The Lead
Newcastle United earned £93 million in revenue the 2011/12 Premier League season, the 7th highest in the league. The year before they’d spent a not inconsiderable £27 million on transfer fees, which, as you know, are amortized and so still on the books. Wages totalled £64 million as well. With the club posting a £1 million profit last season, the margins are quite tight. Mike Ashley has already loaned himself £129 million, and the club continues to seek ways to expand its commercial revenues under managing director Derek Llambas.
Once could easily see a need here for a director of football, but only if the person filling that role had a considerable track record of responsible spending, intelligent and cost-effective allocation of resources, and a good sense of areas of the player market that have yet to be fully explored as a source of Premier League-ready talent.

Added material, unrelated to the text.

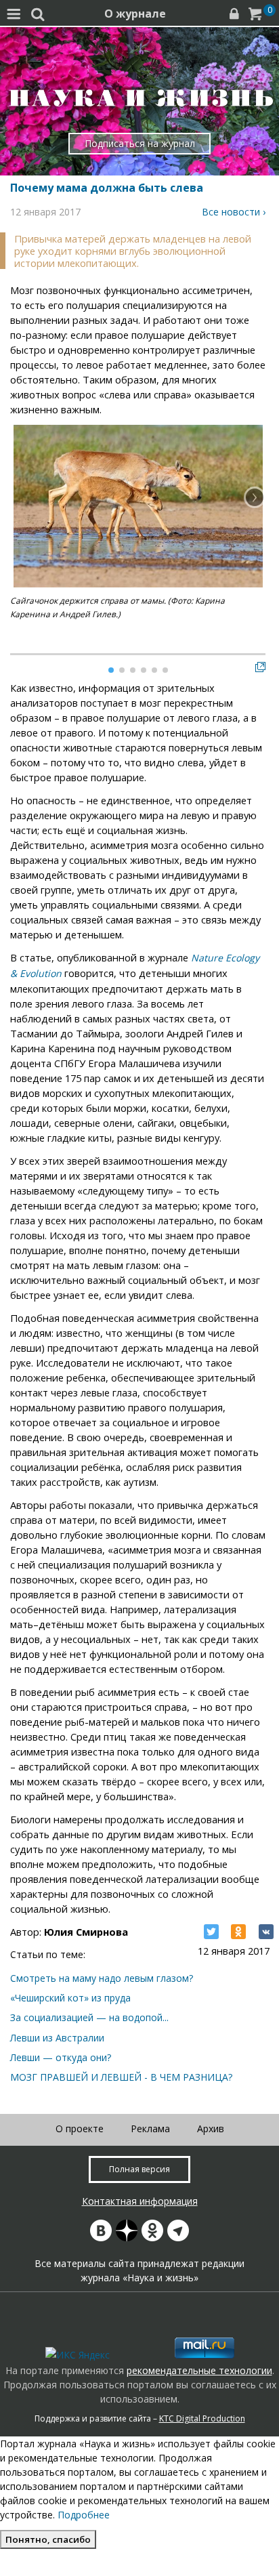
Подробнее (84, 2514)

I don’t know for certain Joe Kinnear isn’t that man. But I’m pretty damn sure he’s not. In any case, his train wreck interview with talkSPORT yesterday revealed a man who may not have a grasp on things that actually happened in real life. From the Guardian:
On Monday evening Kinnear gave a shambolic interview to Talksport in which the former Wimbledon manager claimed responsibility for signing Tim Krul [a goalkeeper recruited by Graeme Souness] as well as James Perch [bought by Chris Hughton], said Derek Llambezee [Llambias] had resigned as director of football [a position he has never held] and talked about Shola Amenobee, Yohan Kebab and Hatem Ben Afre rather than Shola Ameobi, Yohan Cabaye and Hatem Ben Arfa.
It’s certainly possible that Joe Kinnear’s David Brent-like public deportment may not reflect on his abilities as a future director of football. But if a company were interviewing for a position that involved the oversight of spending tens of millions of pounds on acquisitions vital to the future well-being of the business, and that person claimed the accomplishments of other persons as their own in a public forum mere hours after hiring them, one would hope that company would see the error of their ways and restart the process, whilst at the same apologizing for failing to do due diligence on such a crucial hire.
But this is Newcastle. When I first read Louise Taylor’s thesis on how Kinnear got hired–Mike Ashley didn’t like how Alan Pardew ‘shared the blame’ for Newcastle’s struggles last season with the owner, and so hired a director of football as revenge–it struck me as journalistic speculomasturbation in the extreme. Now I’m not so sure. The Premier League, despite any claims that gobs of money somehow equal sophistication, slouches toward television to be born and reborn over and over again, in spite of itself.